Leaving out every image, restate all the records word for word.

Data to examine Block Start

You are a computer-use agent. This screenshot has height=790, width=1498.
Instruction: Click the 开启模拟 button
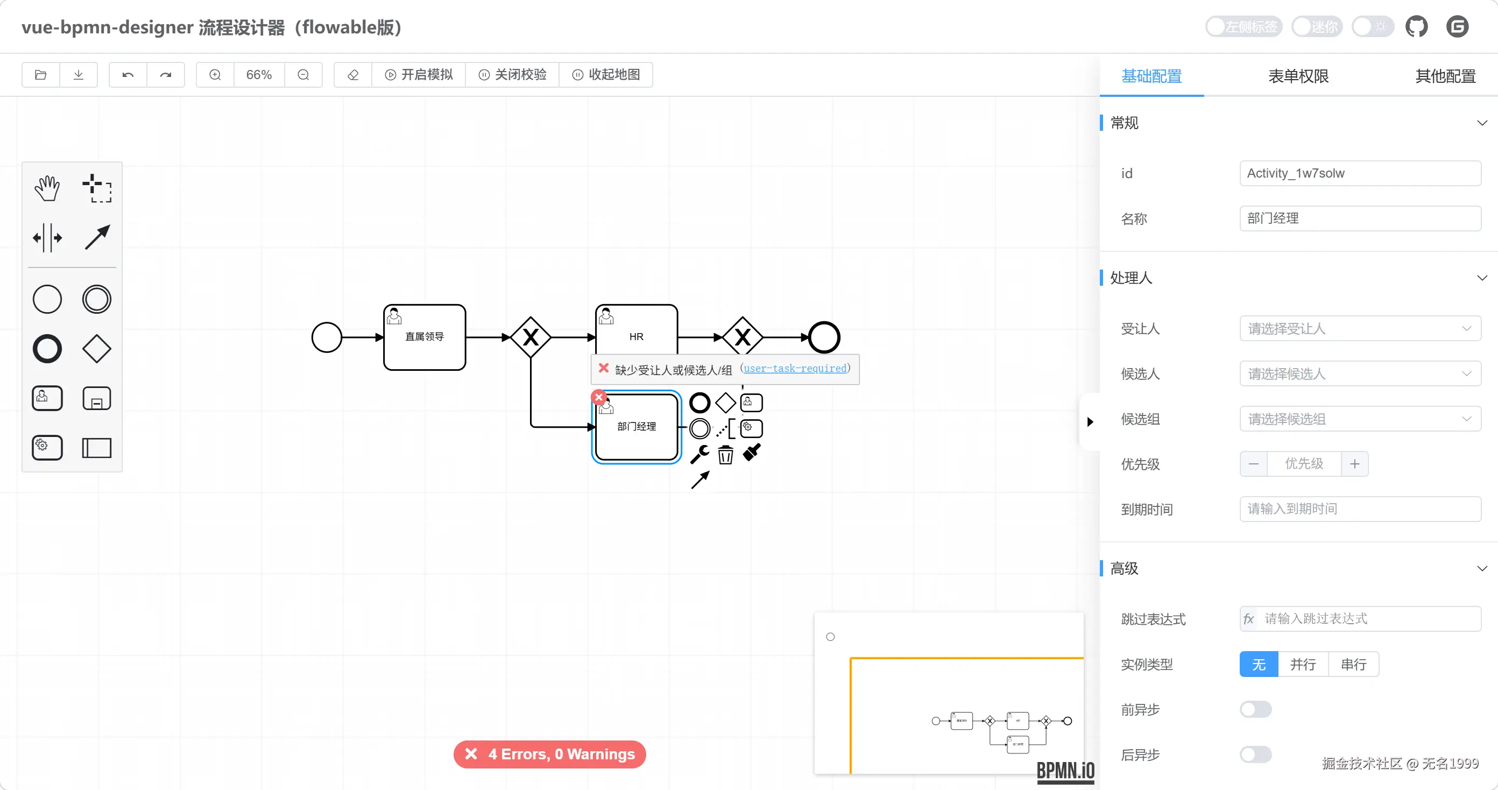(x=419, y=74)
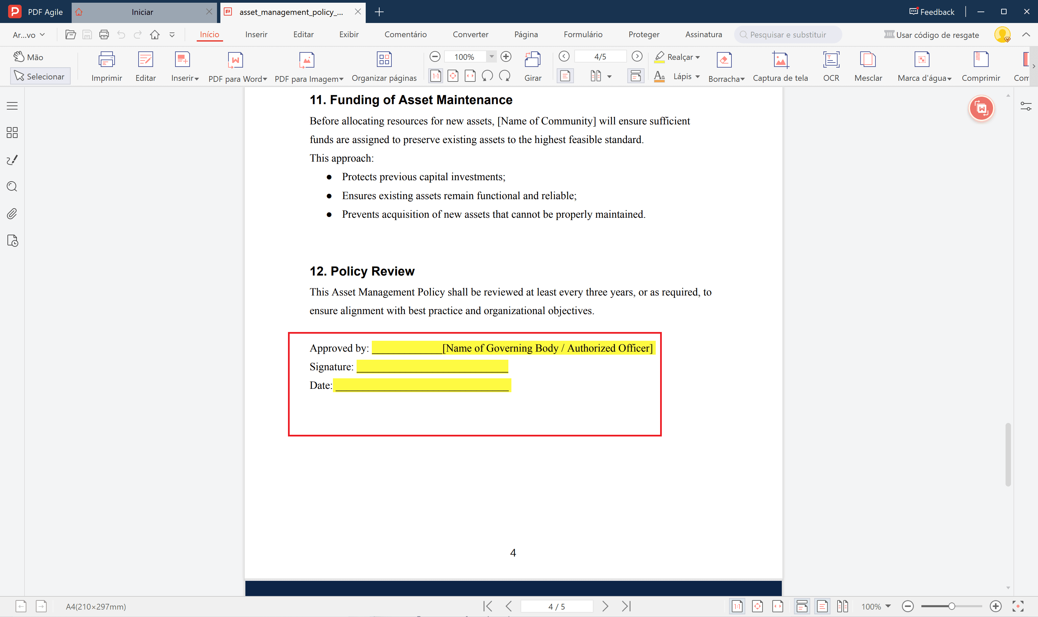Expand the 100% zoom level combo box
The height and width of the screenshot is (617, 1038).
click(x=492, y=57)
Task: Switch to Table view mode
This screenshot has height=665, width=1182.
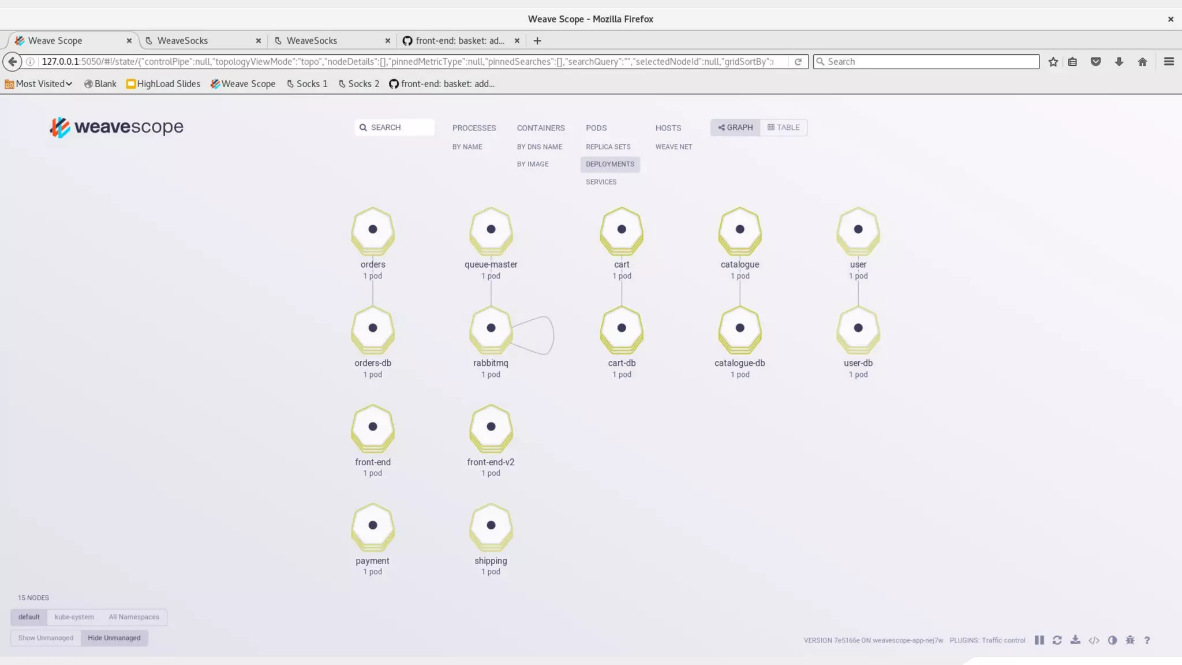Action: click(x=783, y=128)
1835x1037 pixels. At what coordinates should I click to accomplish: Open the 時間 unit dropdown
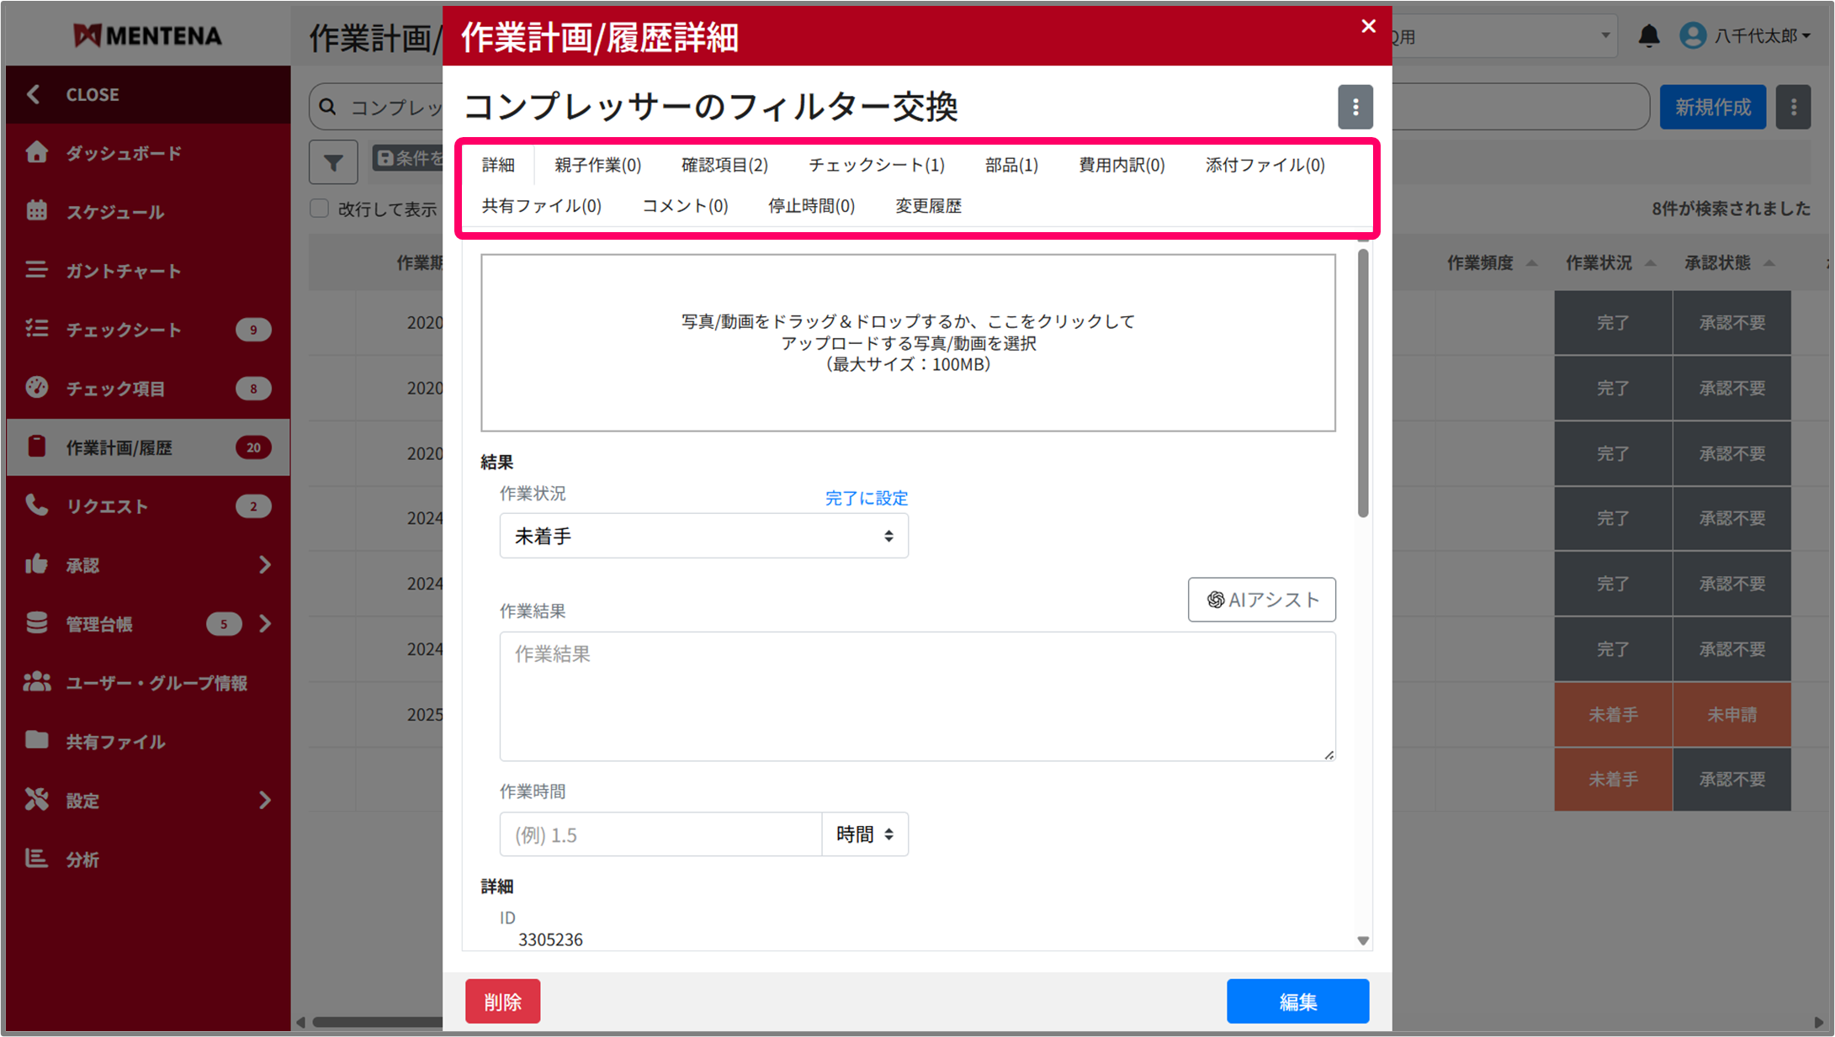(864, 834)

Data to examine Block End

* _Task answer_:
You are a computer-use agent. This screenshot has height=790, width=1498.
Instruction: Click the 开启模拟 button
(x=419, y=74)
Expand the 100% zoom level combo box
The height and width of the screenshot is (617, 1038).
click(x=492, y=57)
Task: Switch to Table view mode
This screenshot has height=665, width=1182.
Action: click(x=783, y=128)
1835x1037 pixels. At what coordinates should I click to accomplish: Open the 時間 unit dropdown
(864, 834)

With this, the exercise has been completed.